▶ _TASK TO CARRY OUT_:
Please reproduce the passage of the sustainable diet article below, between "Eat Your Greens" and "What About Gluten?", inclusive.
╭─ TEXT BLOCK
Embracing a More Sustainable Diet
You’ll most likely have seen lots of headlines calling on people to cut down the amount of meat and dairy products they consume. The discussion was prompted by a study published by the Lancet medical journal, which found that as a global community, we need to “place consumption within the boundaries of the planet” by embracing a more sustainable diet. The impact of beef and dairy on the environment forms the main findings of the research, with its authors stressing that “a global transformation of the food system is urgently needed”.
Finding a Balance
With that in mind, there’s been a huge rise in various diets and lifestyles, particularly vegetarianism, veganism and clean eating. These can be daunting concepts though, if you’re a big meat fan. Emma Buckley is Director of Nutrition at Gourmet Fuel, and for her, it’s all about balance. “It’s really great for everyone to adopt a cutback”, she begins. “The Lancet study is very compelling, we have to reduce our reliance on animal products; beef in particular. I think it’s no bad thing to embrace a more plant-based diet – it’s a wonderful thing for your health in general. Most people are very aware now that from an environmental perspective, everyone needs to do their bit.”
That said, the team at Gourmet Fuel don’t endorse one diet over another, because, as Emma explains, “everyone is different.” Instead, they encourage people to really think about what they want to achieve, and why. “People tell us they’d like to eat a certain way”, says Emma. “So we dig down and try to understand why – are they trying to achieve weight loss, or gain more energy?” Lots of people might like the idea of a certain diet; maybe they read an article about it but haven’t really thought through the practicalities. “There are merits to veganism, for example”, says Emma. “It’s very noble if you feel strongly about animal welfare, but the execution can be difficult. It’s important that whatever you’re giving up, you can get from other sources.” With that in mind, it’s worth exploring and properly researching a way of eating before embarking on it – while lots of dietary lifestyles are nutritionally sound, others may merely be passing fads.
Eat Your Greens
For Emma, most diets or lifestyles ultimately encourage the same behaviours, and she offers this basic advice when it comes to eating right. “Make sure you get your main macronutrients, which are carbohydrates, proteins and fat. Ensure you’re getting a good quantity of raw or lightly steamed vegetables. Try your best to get at least five servings of fruit and veg each day.” Another piece of advice is to mix it up, and experiment with new foods. “We’re creatures of habit”, she notes, “and we tend to eat the same things over and over. Give yourself a bit of variety, for example try green vegetables you might not usually go for, like mangetout, sugar snap peas, and cabbage”.
What About Gluten?
When it comes to figuring out intolerances, there’s still some confusion, especially when it comes to gluten. “Coeliac disease is an auto-immune condition”, says Emma. “You’re actually mal-absorbing, which causes digestive discomfort and bloating. Then there are people who have a sensitivity to gluten, and will get cramping if they have pasta or bread for example. It’s very different to coeliac disease.” The best approach to figuring out your intolerances, says Emma, is to keep a food diary. “The only way to really know how badly you react to something is to eliminate all the common triggers, then slowly reintroduce them after a while. You might think gluten doesn’t agree with you, but it could be something else in the wheat, or a food you ate beforehand. A food diary is the best thing to do to see what’s happening”.
Listen to Your Body
Ultimately, we’re all different, so there’s not necessarily a one-size-fits-all approach to nutrition. Embracing a sustainable diet by cutting back on meat and dairy is certainly advisable, but make sure you’re still getting all the micronutrients [ie. vitamins and minerals necessary for things like energy production and growth] you need. “I always say to listen to your body’s signals”, says Emma, “whether that’s being full, hungry, or just not feeling 100%. No one can feel what you feel. Your body’s got a good feedback mechanism – pay attention to it.”
╰─
╭─ EXTRACTED DATA
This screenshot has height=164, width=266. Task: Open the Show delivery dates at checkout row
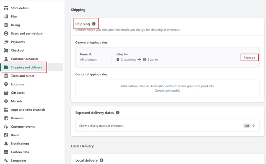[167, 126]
╰─
╭─ EXTRACTED DATA
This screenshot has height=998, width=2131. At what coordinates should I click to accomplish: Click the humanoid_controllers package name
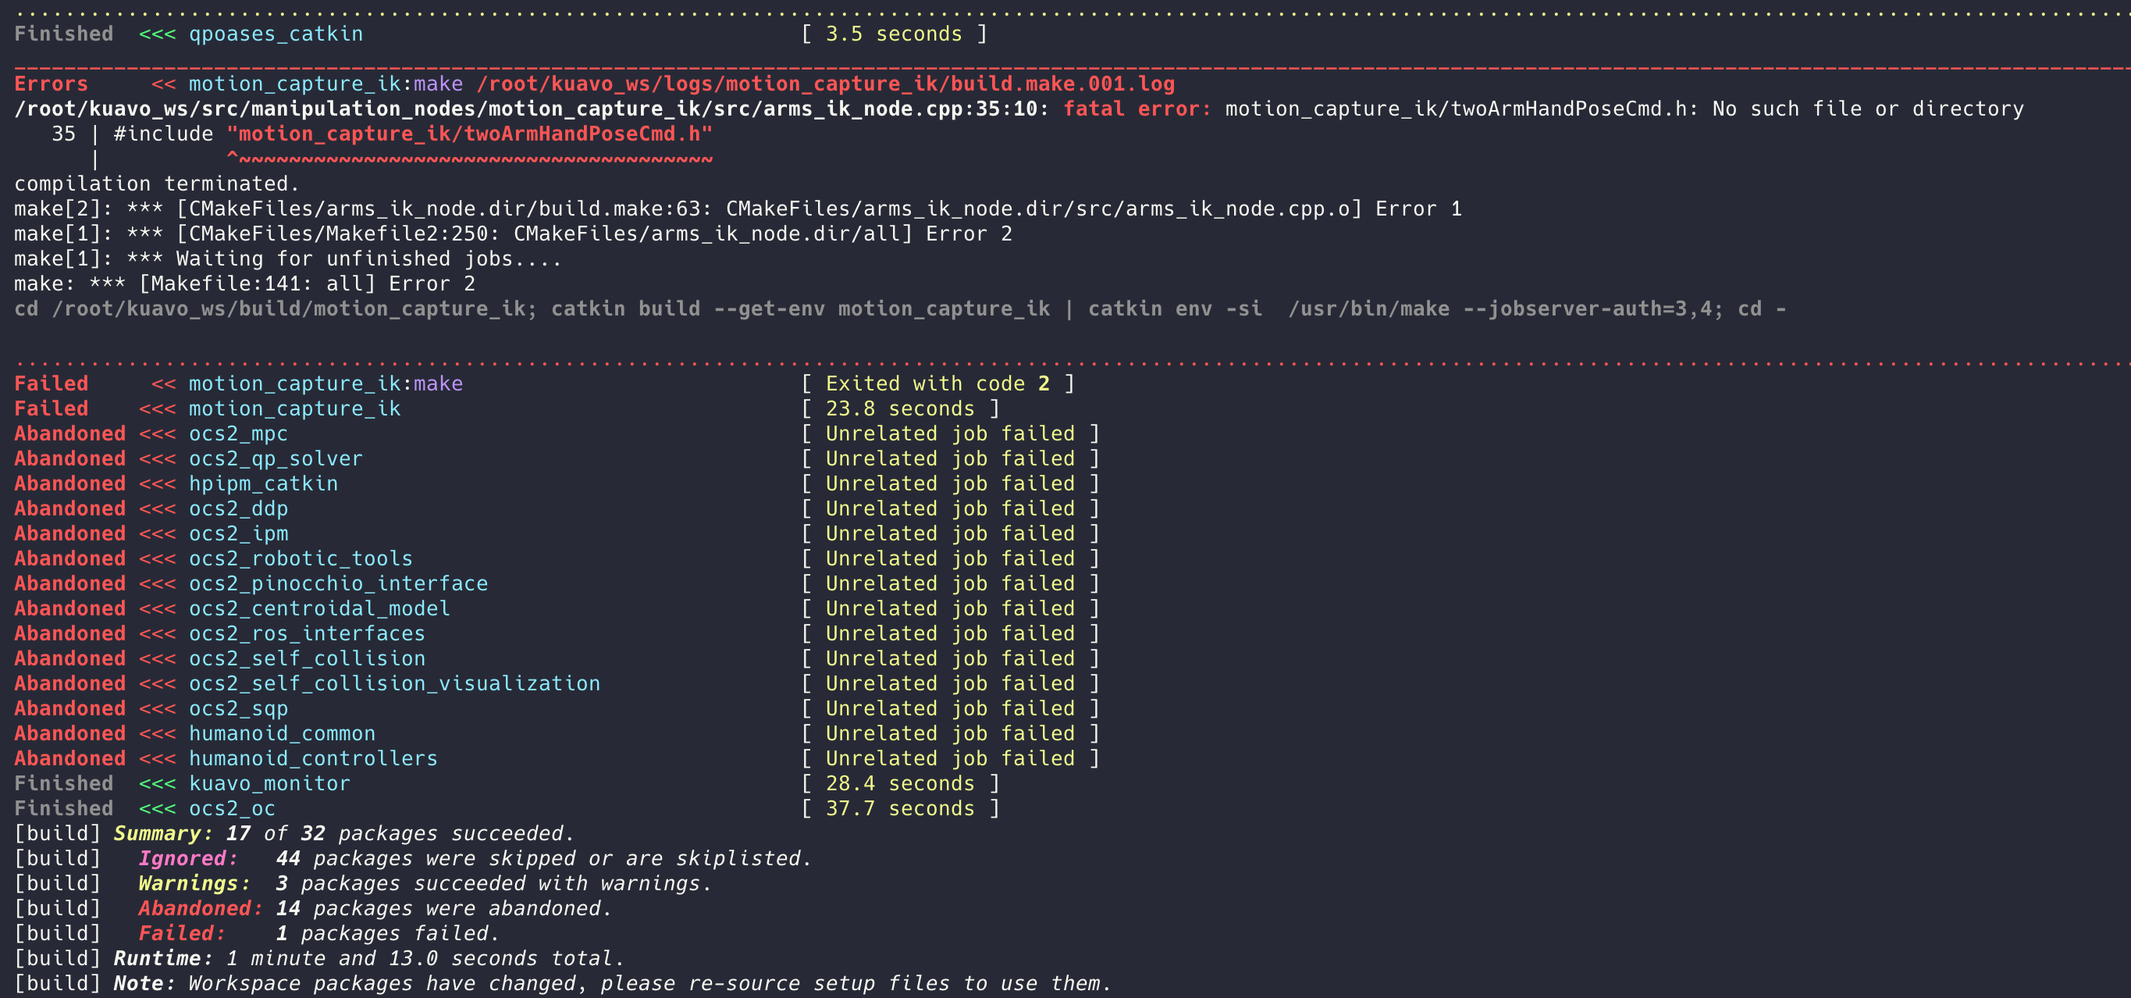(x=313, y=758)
╰─
▶ _TASK ANSWER_:
Eat Your Greens
For Emma, most diets or lifestyles ultimately encourage the same behaviours, and she offers this basic advice when it comes to eating right. “Make sure you get your main macronutrients, which are carbohydrates, proteins and fat. Ensure you’re getting a good quantity of raw or lightly steamed vegetables. Try your best to get at least five servings of fruit and veg each day.” Another piece of advice is to mix it up, and experiment with new foods. “We’re creatures of habit”, she notes, “and we tend to eat the same things over and over. Give yourself a bit of variety, for example try green vegetables you might not usually go for, like mangetout, sugar snap peas, and cabbage”.
What About Gluten?